— begin Provided records —
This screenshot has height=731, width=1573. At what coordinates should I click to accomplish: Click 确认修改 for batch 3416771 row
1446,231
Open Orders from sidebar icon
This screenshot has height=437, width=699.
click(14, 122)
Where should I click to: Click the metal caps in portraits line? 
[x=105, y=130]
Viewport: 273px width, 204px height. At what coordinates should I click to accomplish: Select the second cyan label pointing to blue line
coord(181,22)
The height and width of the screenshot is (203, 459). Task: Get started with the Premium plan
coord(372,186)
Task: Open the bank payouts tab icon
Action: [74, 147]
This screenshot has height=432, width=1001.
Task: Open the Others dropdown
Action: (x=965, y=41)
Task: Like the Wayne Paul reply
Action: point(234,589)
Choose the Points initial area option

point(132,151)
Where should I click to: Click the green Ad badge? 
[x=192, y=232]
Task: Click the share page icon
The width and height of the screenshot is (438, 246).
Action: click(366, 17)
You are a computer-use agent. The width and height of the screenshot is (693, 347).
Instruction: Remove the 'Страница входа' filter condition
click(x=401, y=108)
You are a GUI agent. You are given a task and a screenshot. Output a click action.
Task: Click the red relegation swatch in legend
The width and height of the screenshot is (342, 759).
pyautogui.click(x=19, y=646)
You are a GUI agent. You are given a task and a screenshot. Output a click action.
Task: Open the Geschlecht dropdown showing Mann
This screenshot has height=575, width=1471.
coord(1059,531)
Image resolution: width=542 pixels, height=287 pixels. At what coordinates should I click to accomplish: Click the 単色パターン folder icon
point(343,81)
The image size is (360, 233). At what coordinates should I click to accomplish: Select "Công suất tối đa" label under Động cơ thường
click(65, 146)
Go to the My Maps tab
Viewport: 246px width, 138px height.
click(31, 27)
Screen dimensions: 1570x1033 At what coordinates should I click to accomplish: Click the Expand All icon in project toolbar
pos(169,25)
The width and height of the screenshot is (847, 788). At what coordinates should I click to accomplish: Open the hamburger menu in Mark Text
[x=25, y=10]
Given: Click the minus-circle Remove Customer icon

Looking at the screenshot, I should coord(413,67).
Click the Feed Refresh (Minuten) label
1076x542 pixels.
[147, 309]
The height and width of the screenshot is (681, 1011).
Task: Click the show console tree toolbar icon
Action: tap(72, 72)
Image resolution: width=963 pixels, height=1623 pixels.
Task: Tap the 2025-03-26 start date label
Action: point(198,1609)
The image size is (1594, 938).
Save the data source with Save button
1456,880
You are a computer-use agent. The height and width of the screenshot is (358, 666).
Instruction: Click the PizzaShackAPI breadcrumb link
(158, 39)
— end Provided records —
#### Exercise details
Rewrite all the items above, putting "Where should I click to complete" wherever "At what coordinates should I click to accomplish" appears and leaving everything else unchanged.

#### The reply
This screenshot has height=731, width=1573. Where should I click to complete: Click 确认修改 for batch 3416771 row
1446,231
Open Orders from sidebar icon
This screenshot has height=437, width=699.
click(14, 122)
Where should I click to: Click the metal caps in portraits line? 
[x=105, y=130]
Viewport: 273px width, 204px height. Where should I click to complete: Select the second cyan label pointing to blue line
coord(181,22)
The height and width of the screenshot is (203, 459). Task: Get started with the Premium plan
coord(372,186)
Task: Open the bank payouts tab icon
Action: [74, 147]
This screenshot has height=432, width=1001.
Task: Open the Others dropdown
Action: (x=965, y=41)
Task: Like the Wayne Paul reply
Action: point(234,589)
Choose the Points initial area option

point(132,151)
Where should I click to: Click the green Ad badge? 
[x=192, y=232]
Task: Click the share page icon
The width and height of the screenshot is (438, 246).
Action: click(366, 17)
You are a computer-use agent. The width and height of the screenshot is (693, 347).
Instruction: Remove the 'Страница входа' filter condition
click(x=401, y=108)
You are a GUI agent. You are given a task and a screenshot. Output a click action.
Task: Click the red relegation swatch in legend
The width and height of the screenshot is (342, 759).
pyautogui.click(x=19, y=646)
You are a GUI agent. You are given a task and a screenshot. Output a click action.
Task: Open the Geschlecht dropdown showing Mann
This screenshot has height=575, width=1471.
coord(1059,531)
Image resolution: width=542 pixels, height=287 pixels. Where should I click to complete: Click the 単色パターン folder icon
point(343,81)
The image size is (360, 233). Where should I click to complete: Select "Công suất tối đa" label under Động cơ thường
click(65, 146)
Go to the My Maps tab
Viewport: 246px width, 138px height.
click(31, 27)
Screen dimensions: 1570x1033 Where should I click to complete: Click the Expand All icon in project toolbar
pos(169,25)
The width and height of the screenshot is (847, 788). Where should I click to complete: Open the hamburger menu in Mark Text
[x=25, y=10]
Given: Click the minus-circle Remove Customer icon

Looking at the screenshot, I should coord(413,67).
Click the Feed Refresh (Minuten) label
1076x542 pixels.
[147, 309]
The height and width of the screenshot is (681, 1011).
Task: Click the show console tree toolbar icon
Action: tap(72, 72)
Image resolution: width=963 pixels, height=1623 pixels.
Task: Tap the 2025-03-26 start date label
Action: point(198,1609)
The image size is (1594, 938).
Save the data source with Save button
1456,880
You are a computer-use agent. The height and width of the screenshot is (358, 666).
Instruction: Click the PizzaShackAPI breadcrumb link
(158, 39)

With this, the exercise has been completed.